Madar Aviv, Bonneau Richard
Center for Comparative Functional Genomics, New York University, New York, NY, USA.
Methods Mol Biol. 2009;541:181. doi: 10.1007/978-1-59745-243-4_9.
Organisms must continually adapt to changing cellular and environmental factors (e.g., oxygen levels) by altering their gene expression patterns. At the same time, all organisms must have stable gene expression patterns that are robust to small fluctuations in environmental factors and genetic variation. Learning and characterizing the structure and dynamics of Regulatory Networks (RNs), on a whole-genome scale, is a key problem in systems biology. Here, we review the challenges associated with inferring RNs in a solely data-driven manner, concisely discuss the implications and contingencies of possible procedures that can be used, specifically focusing on one such procedure, the Inferelator. Importantly, the Inferelator explicitly models the temporal component of regulation, can learn the interactions between transcription factors and environmental factors, and attaches a statistically meaningful weight to every edge. The result of the Inferelator is a dynamical model of the RN that can be used to model the time-evolution of cell state.

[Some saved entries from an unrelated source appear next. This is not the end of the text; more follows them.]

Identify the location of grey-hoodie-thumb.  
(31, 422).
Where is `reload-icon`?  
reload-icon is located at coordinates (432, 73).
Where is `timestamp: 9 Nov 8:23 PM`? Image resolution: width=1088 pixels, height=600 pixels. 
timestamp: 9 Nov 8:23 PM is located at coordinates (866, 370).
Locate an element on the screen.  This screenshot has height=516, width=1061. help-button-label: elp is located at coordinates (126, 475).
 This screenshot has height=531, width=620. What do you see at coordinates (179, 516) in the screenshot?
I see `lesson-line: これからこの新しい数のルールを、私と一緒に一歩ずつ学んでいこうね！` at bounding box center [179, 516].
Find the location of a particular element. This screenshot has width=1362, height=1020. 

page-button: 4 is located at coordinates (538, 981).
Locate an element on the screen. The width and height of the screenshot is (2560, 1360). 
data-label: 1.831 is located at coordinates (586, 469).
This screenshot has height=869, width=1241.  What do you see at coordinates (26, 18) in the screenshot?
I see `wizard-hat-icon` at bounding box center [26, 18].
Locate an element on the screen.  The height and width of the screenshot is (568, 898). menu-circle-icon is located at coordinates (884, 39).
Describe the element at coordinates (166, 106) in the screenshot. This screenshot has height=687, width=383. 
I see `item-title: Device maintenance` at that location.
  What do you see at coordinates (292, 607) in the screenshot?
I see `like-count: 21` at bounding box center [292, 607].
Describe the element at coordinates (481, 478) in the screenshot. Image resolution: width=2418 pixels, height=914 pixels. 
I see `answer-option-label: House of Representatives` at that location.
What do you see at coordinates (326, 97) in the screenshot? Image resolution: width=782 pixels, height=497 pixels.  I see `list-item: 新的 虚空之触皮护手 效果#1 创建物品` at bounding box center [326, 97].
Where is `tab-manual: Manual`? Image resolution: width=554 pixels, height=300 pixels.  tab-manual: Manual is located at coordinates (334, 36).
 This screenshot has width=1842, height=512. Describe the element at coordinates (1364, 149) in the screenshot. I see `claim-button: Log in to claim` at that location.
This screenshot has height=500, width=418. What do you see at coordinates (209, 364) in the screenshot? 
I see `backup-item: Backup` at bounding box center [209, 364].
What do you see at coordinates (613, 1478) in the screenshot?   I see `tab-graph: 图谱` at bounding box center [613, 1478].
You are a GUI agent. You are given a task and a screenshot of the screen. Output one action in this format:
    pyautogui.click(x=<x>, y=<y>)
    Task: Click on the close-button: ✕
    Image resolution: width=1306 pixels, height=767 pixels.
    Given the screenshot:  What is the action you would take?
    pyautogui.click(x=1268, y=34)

生物体必须通过改变其基因表达模式来不断适应不断变化的细胞和环境因素(例如,氧气水平)。与此同时,所有生物体都必须具有稳定的基因表达模式,这些模式对于环境因素和遗传变异的小波动具有鲁棒性。在全基因组规模上学习和表征调控网络(RNs)的结构和动态,是系统生物学中的一个关键问题。在这里,我们回顾了以完全数据驱动的方式推断RNs所面临的挑战,简要讨论了可以使用的可能程序的含义和意外情况,特别关注其中一种程序,即Inferelator。重要的是,Inferelator明确地对调控的时间成分进行建模,可以学习转录因子和环境因素之间的相互作用,并为每条边赋予具有统计学意义的权重。Inferelator的结果是一个RN的动态模型,可用于模拟细胞状态的时间演变。